Saved entries —
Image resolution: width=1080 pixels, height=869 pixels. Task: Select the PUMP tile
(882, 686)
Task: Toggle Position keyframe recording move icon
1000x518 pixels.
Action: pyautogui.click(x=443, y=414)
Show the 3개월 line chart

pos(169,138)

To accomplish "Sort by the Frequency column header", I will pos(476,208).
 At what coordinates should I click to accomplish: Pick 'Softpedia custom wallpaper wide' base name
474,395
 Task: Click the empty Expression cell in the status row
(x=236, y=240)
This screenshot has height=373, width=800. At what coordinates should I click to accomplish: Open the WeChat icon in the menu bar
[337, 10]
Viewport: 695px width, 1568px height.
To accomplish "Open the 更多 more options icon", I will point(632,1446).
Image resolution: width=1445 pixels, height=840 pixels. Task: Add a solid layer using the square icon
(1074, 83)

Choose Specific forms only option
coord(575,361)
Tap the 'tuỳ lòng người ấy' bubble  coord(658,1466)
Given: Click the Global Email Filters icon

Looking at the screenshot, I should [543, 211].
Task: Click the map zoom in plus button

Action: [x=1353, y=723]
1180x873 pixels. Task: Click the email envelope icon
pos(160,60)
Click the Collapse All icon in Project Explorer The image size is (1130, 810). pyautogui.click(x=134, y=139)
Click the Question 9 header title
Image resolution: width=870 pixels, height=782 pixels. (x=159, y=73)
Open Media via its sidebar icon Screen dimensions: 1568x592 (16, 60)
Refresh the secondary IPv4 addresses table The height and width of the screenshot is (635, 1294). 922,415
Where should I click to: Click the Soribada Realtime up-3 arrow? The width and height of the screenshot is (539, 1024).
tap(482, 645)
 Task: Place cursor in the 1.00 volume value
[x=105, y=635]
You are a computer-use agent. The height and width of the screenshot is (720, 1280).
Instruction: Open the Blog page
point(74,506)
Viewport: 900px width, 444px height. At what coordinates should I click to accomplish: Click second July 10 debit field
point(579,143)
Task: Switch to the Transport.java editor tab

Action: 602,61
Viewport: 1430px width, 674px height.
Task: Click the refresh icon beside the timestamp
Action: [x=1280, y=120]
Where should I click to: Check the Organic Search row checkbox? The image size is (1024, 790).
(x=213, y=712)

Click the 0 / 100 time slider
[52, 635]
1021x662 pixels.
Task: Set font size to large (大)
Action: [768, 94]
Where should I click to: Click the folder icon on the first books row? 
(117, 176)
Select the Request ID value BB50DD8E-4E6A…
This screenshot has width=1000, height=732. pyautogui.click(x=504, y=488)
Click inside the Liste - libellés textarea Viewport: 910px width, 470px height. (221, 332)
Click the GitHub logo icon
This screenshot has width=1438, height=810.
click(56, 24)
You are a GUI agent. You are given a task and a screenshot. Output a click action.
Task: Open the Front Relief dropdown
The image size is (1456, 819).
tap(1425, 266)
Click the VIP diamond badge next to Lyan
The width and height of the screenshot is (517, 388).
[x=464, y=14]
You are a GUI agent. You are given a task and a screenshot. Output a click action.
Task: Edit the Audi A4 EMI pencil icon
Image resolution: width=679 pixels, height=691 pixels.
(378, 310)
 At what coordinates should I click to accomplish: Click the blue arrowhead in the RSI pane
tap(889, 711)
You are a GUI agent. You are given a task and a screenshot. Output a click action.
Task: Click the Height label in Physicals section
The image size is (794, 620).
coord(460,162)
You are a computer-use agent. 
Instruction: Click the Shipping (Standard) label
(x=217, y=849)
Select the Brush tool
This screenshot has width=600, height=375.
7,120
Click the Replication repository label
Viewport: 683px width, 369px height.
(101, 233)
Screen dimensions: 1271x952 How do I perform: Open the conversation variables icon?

WHAT YOU NEED TO DO — Copy the saved entries above, keeping every line unchanged.

RESULT BELOW —
Image resolution: width=1080 pixels, height=869 pixels. Task: Select the PUMP tile
(882, 686)
Task: Toggle Position keyframe recording move icon
1000x518 pixels.
Action: pyautogui.click(x=443, y=414)
Show the 3개월 line chart

pos(169,138)

To accomplish "Sort by the Frequency column header", I will pos(476,208).
 At what coordinates should I click to accomplish: Pick 'Softpedia custom wallpaper wide' base name
474,395
 Task: Click the empty Expression cell in the status row
(x=236, y=240)
This screenshot has height=373, width=800. At what coordinates should I click to accomplish: Open the WeChat icon in the menu bar
[337, 10]
Viewport: 695px width, 1568px height.
To accomplish "Open the 更多 more options icon", I will point(632,1446).
Image resolution: width=1445 pixels, height=840 pixels. Task: Add a solid layer using the square icon
(1074, 83)

Choose Specific forms only option
coord(575,361)
Tap the 'tuỳ lòng người ấy' bubble  coord(658,1466)
Given: Click the Global Email Filters icon

Looking at the screenshot, I should [543, 211].
Task: Click the map zoom in plus button

Action: [x=1353, y=723]
1180x873 pixels. Task: Click the email envelope icon
pos(160,60)
Click the Collapse All icon in Project Explorer The image size is (1130, 810). pyautogui.click(x=134, y=139)
Click the Question 9 header title
Image resolution: width=870 pixels, height=782 pixels. (x=159, y=73)
Open Media via its sidebar icon Screen dimensions: 1568x592 (16, 60)
Refresh the secondary IPv4 addresses table The height and width of the screenshot is (635, 1294). 922,415
Where should I click to: Click the Soribada Realtime up-3 arrow? The width and height of the screenshot is (539, 1024).
tap(482, 645)
 Task: Place cursor in the 1.00 volume value
[x=105, y=635]
You are a computer-use agent. The height and width of the screenshot is (720, 1280).
Instruction: Open the Blog page
point(74,506)
Viewport: 900px width, 444px height. At what coordinates should I click to accomplish: Click second July 10 debit field
point(579,143)
Task: Switch to the Transport.java editor tab

Action: 602,61
Viewport: 1430px width, 674px height.
Task: Click the refresh icon beside the timestamp
Action: [x=1280, y=120]
Where should I click to: Check the Organic Search row checkbox? The image size is (1024, 790).
(x=213, y=712)

Click the 0 / 100 time slider
[52, 635]
1021x662 pixels.
Task: Set font size to large (大)
Action: [768, 94]
Where should I click to: Click the folder icon on the first books row? 
(117, 176)
Select the Request ID value BB50DD8E-4E6A…
This screenshot has width=1000, height=732. pyautogui.click(x=504, y=488)
Click inside the Liste - libellés textarea Viewport: 910px width, 470px height. (221, 332)
Click the GitHub logo icon
This screenshot has width=1438, height=810.
click(56, 24)
You are a GUI agent. You are given a task and a screenshot. Output a click action.
Task: Open the Front Relief dropdown
The image size is (1456, 819).
tap(1425, 266)
Click the VIP diamond badge next to Lyan
The width and height of the screenshot is (517, 388).
[x=464, y=14]
You are a GUI agent. You are given a task and a screenshot. Output a click action.
Task: Edit the Audi A4 EMI pencil icon
Image resolution: width=679 pixels, height=691 pixels.
(378, 310)
 At what coordinates should I click to accomplish: Click the blue arrowhead in the RSI pane
tap(889, 711)
You are a GUI agent. You are given a task and a screenshot. Output a click action.
Task: Click the Height label in Physicals section
The image size is (794, 620).
coord(460,162)
You are a computer-use agent. 
Instruction: Click the Shipping (Standard) label
(x=217, y=849)
Select the Brush tool
This screenshot has width=600, height=375.
7,120
Click the Replication repository label
Viewport: 683px width, 369px height.
(101, 233)
Screen dimensions: 1271x952 How do I perform: Open the conversation variables icon?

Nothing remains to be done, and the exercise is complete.